* [Work instruction]: Every entry must be transcribed exactly. Pictures are not part of the copy.

* [Input data]:

□ □ □

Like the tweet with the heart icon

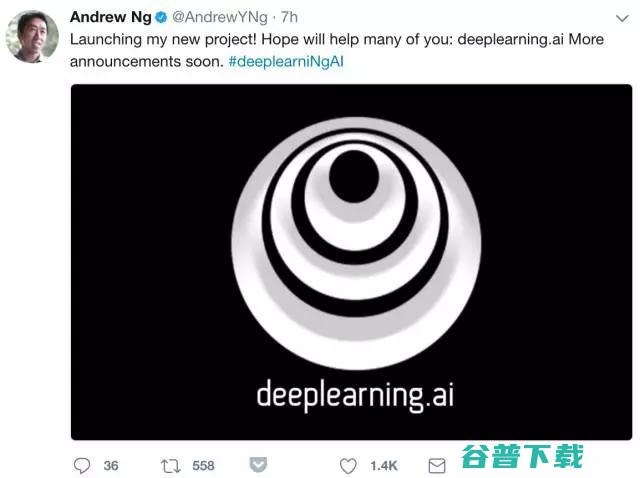point(348,466)
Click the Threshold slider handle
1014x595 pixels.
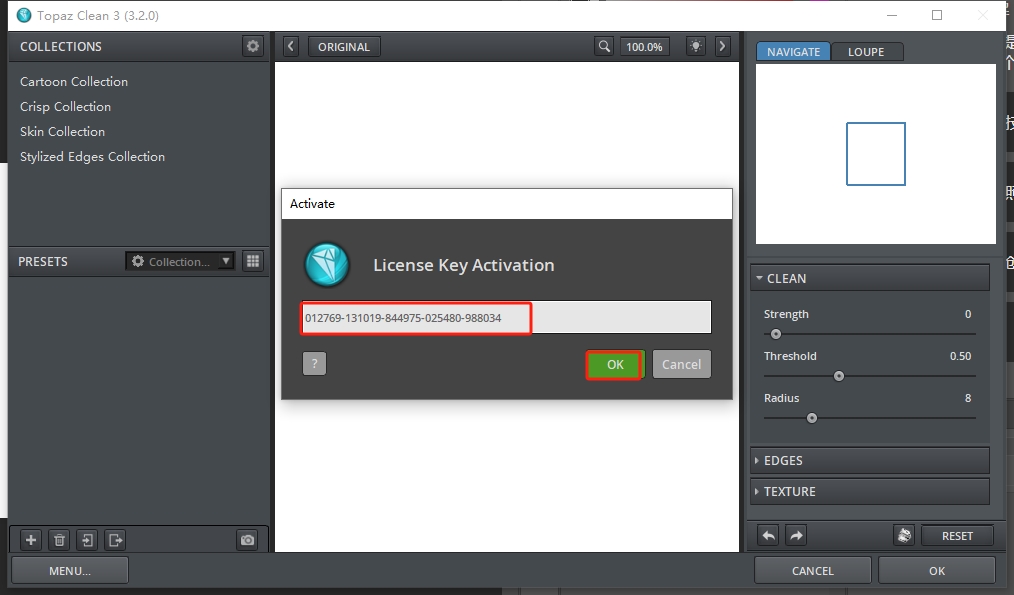[x=839, y=376]
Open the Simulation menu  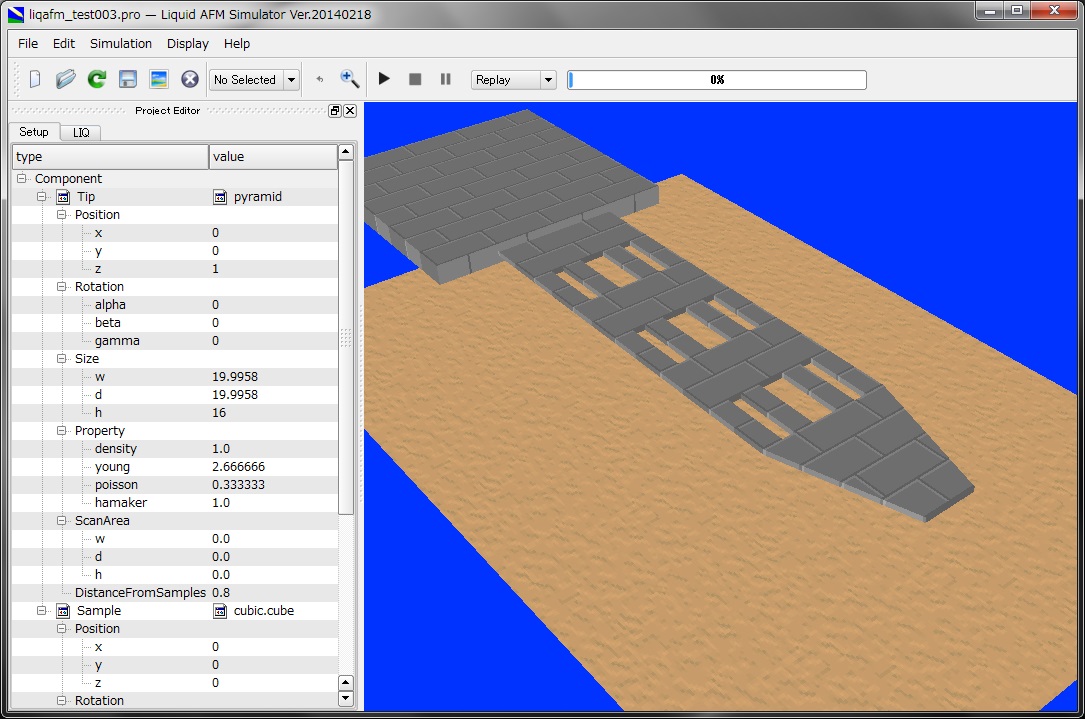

□ □ □

* [Task response]:
Like the tweet with the heart icon

point(348,466)
Click the Threshold slider handle
1014x595 pixels.
[x=839, y=376]
Open the Simulation menu  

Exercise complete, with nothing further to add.